▶ Problem description:
Return exactly the lines from the one containing "Given: Click the help question mark icon" through the last line of the records below, both included, and leave out any pictures.

= = = = =

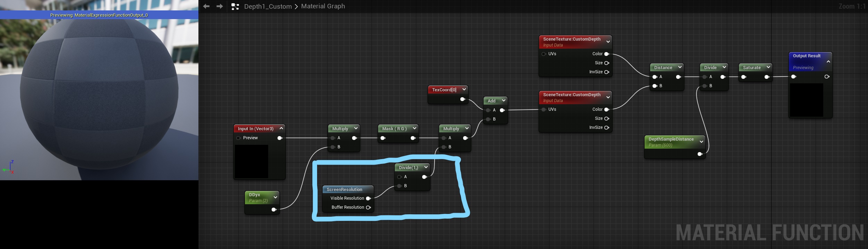The image size is (868, 249).
Task: Expand the Saturate node dropdown chevron
Action: (x=768, y=67)
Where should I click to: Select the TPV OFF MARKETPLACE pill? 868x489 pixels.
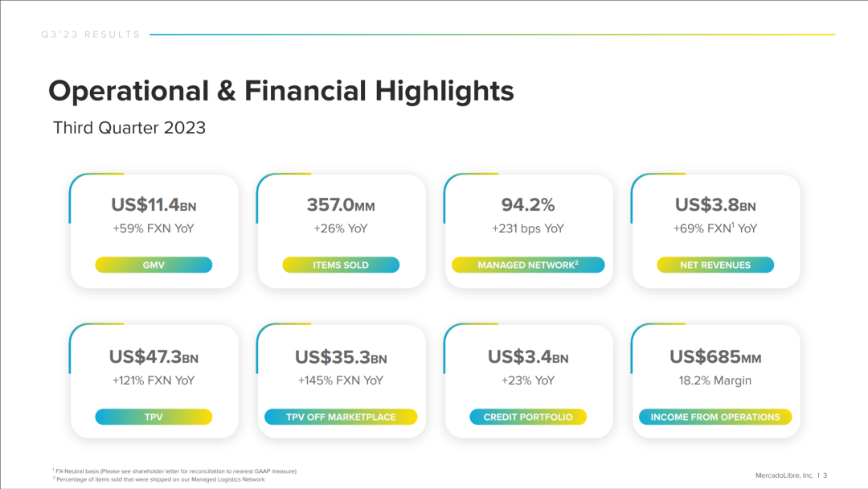click(x=341, y=417)
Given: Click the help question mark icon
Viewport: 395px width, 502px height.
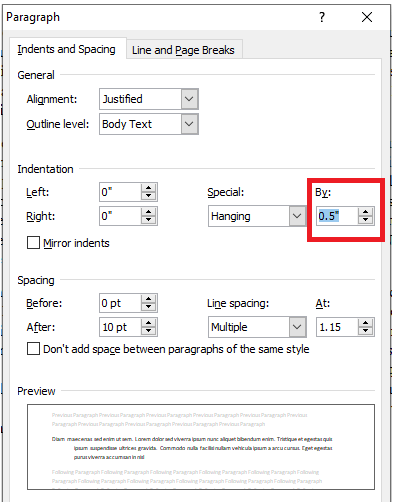Looking at the screenshot, I should coord(322,17).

= = = = =

▶ Exercise solution:
Given: Click the help question mark icon
Viewport: 395px width, 502px height.
Looking at the screenshot, I should coord(322,17).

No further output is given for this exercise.